→ **Records to process**
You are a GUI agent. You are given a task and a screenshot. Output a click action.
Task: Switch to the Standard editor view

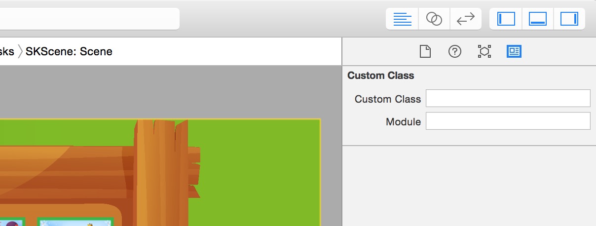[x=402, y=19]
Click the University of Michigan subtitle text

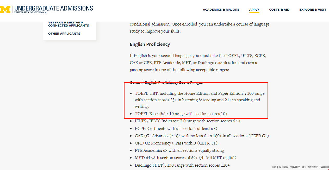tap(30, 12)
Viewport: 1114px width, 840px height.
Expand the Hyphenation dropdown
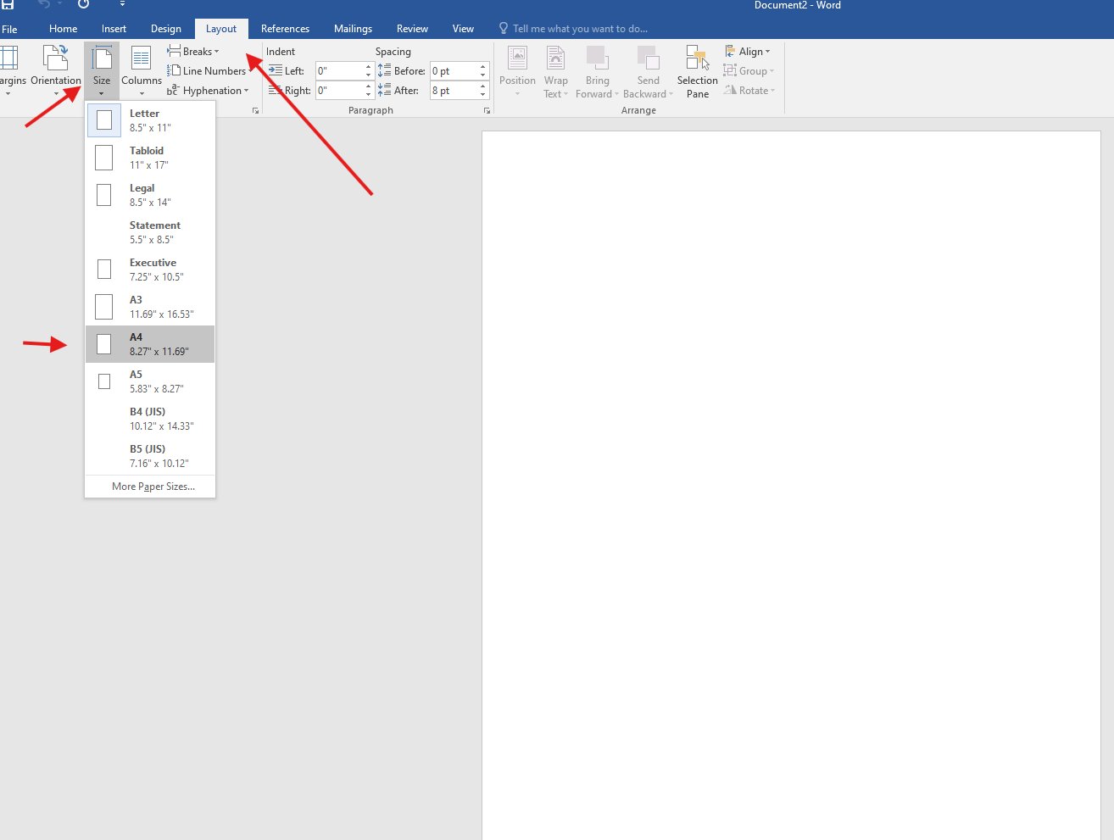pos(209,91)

* * *

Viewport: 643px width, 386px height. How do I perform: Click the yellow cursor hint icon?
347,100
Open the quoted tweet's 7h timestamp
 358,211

→ **Exercise aim**
Nothing but the lines from the one with "You are a GUI" to the one with "Viewport: 1114px width, 840px height." above, both included, should be transcribed, exactly and without pictures.

→ **Task response**
You are a GUI agent. You are given a task and a screenshot. Output a click action.
Task: Switch to the Standard editor view

[x=402, y=19]
Click the University of Michigan subtitle text

tap(30, 12)
Viewport: 1114px width, 840px height.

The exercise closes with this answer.